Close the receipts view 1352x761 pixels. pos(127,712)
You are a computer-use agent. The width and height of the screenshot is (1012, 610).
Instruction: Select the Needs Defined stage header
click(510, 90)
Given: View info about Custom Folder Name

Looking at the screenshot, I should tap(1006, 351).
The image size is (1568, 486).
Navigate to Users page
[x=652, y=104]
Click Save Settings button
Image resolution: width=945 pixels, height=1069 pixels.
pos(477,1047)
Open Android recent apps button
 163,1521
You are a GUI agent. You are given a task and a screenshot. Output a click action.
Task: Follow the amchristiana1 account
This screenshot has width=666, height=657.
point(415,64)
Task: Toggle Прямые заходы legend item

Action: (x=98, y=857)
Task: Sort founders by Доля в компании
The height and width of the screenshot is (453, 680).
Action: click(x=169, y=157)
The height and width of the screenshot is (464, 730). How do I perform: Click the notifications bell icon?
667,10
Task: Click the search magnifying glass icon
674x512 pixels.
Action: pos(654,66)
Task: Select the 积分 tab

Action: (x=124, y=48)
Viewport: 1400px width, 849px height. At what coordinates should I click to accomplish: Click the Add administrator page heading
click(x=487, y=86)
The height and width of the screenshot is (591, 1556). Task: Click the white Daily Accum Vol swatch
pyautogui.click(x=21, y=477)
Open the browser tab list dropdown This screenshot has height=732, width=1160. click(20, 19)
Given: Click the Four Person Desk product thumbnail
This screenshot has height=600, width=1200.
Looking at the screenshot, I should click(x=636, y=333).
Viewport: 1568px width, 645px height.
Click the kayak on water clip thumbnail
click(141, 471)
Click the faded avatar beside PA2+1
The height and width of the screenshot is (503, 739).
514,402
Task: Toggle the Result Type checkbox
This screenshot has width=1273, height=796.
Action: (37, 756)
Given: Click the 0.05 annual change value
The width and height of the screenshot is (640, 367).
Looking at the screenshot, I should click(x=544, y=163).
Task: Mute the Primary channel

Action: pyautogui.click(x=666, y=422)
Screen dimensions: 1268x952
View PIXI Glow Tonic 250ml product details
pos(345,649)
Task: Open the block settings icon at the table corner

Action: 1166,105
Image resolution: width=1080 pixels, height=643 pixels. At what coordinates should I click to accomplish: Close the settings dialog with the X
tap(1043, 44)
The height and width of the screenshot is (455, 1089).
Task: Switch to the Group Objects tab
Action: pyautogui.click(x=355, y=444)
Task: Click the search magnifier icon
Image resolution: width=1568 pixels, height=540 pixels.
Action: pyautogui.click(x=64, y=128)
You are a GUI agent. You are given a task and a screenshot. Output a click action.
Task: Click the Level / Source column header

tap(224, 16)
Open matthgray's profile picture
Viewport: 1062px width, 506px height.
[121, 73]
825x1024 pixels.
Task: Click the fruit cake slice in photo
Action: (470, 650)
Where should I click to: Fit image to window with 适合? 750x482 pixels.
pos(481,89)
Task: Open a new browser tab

:::

> _TASK TO CARRY OUT_
From the line that contains "Task: Mute the Primary channel" to the last line of the material above, repeat every line exactly, keeping both the first and the last.

> _ANSWER BOX_
Task: Mute the Primary channel

Action: pyautogui.click(x=666, y=422)
Screen dimensions: 1268x952
View PIXI Glow Tonic 250ml product details
pos(345,649)
Task: Open the block settings icon at the table corner

Action: 1166,105
Image resolution: width=1080 pixels, height=643 pixels. At what coordinates should I click to accomplish: Close the settings dialog with the X
tap(1043, 44)
The height and width of the screenshot is (455, 1089).
Task: Switch to the Group Objects tab
Action: pyautogui.click(x=355, y=444)
Task: Click the search magnifier icon
Image resolution: width=1568 pixels, height=540 pixels.
Action: pyautogui.click(x=64, y=128)
You are a GUI agent. You are given a task and a screenshot. Output a click action.
Task: Click the Level / Source column header

tap(224, 16)
Open matthgray's profile picture
Viewport: 1062px width, 506px height.
[121, 73]
825x1024 pixels.
Task: Click the fruit cake slice in photo
Action: (470, 650)
Where should I click to: Fit image to window with 适合? 750x482 pixels.
pos(481,89)
Task: Open a new browser tab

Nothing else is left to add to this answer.